*Requirements*
Give the lines of the items, from the line containing "This screenshot has height=806, width=1512." through the last line of the items inclusive, as a Markdown table with the columns Row and Line. Number each line in order and leave out any blank lines.

- - - - -

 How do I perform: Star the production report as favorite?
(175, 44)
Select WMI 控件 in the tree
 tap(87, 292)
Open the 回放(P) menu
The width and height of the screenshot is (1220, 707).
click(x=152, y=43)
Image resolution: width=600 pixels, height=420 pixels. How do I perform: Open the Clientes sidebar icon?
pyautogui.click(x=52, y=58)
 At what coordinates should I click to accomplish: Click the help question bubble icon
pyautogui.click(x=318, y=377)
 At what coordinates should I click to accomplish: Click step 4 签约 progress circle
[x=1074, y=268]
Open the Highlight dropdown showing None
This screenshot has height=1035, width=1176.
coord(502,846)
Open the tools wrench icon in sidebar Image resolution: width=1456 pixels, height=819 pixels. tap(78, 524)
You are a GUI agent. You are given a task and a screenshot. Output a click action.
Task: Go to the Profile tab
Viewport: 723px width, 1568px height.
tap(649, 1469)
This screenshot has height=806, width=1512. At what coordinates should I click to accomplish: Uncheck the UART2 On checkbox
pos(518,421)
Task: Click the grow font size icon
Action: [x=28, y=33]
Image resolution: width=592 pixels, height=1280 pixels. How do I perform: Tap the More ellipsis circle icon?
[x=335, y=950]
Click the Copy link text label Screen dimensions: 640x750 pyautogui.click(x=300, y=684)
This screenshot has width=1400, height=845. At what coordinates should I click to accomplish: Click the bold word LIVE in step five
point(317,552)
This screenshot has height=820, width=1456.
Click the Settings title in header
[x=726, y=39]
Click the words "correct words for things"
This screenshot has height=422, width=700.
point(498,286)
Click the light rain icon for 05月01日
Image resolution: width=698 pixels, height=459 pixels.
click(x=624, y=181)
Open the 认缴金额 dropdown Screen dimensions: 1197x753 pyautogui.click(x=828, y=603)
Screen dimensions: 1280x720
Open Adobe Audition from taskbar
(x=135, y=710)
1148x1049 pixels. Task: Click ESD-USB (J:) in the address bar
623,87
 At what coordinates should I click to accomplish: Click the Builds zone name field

- - - - -

*Exercise answer*
| Row | Line |
|---|---|
| 1 | This screenshot has height=806, width=1512. At what coordinates should I click to accomplish: Uncheck the UART2 On checkbox |
| 2 | pos(518,421) |
| 3 | Task: Click the grow font size icon |
| 4 | Action: [x=28, y=33] |
| 5 | Image resolution: width=592 pixels, height=1280 pixels. How do I perform: Tap the More ellipsis circle icon? |
| 6 | [x=335, y=950] |
| 7 | Click the Copy link text label Screen dimensions: 640x750 pyautogui.click(x=300, y=684) |
| 8 | This screenshot has width=1400, height=845. At what coordinates should I click to accomplish: Click the bold word LIVE in step five |
| 9 | point(317,552) |
| 10 | This screenshot has height=820, width=1456. |
| 11 | Click the Settings title in header |
| 12 | [x=726, y=39] |
| 13 | Click the words "correct words for things" |
| 14 | This screenshot has height=422, width=700. |
| 15 | point(498,286) |
| 16 | Click the light rain icon for 05月01日 |
| 17 | Image resolution: width=698 pixels, height=459 pixels. |
| 18 | click(x=624, y=181) |
| 19 | Open the 认缴金额 dropdown Screen dimensions: 1197x753 pyautogui.click(x=828, y=603) |
| 20 | Screen dimensions: 1280x720 |
| 21 | Open Adobe Audition from taskbar |
| 22 | (x=135, y=710) |
| 23 | 1148x1049 pixels. Task: Click ESD-USB (J:) in the address bar |
| 24 | 623,87 |
| 25 |  At what coordinates should I click to accomplish: Click the Builds zone name field |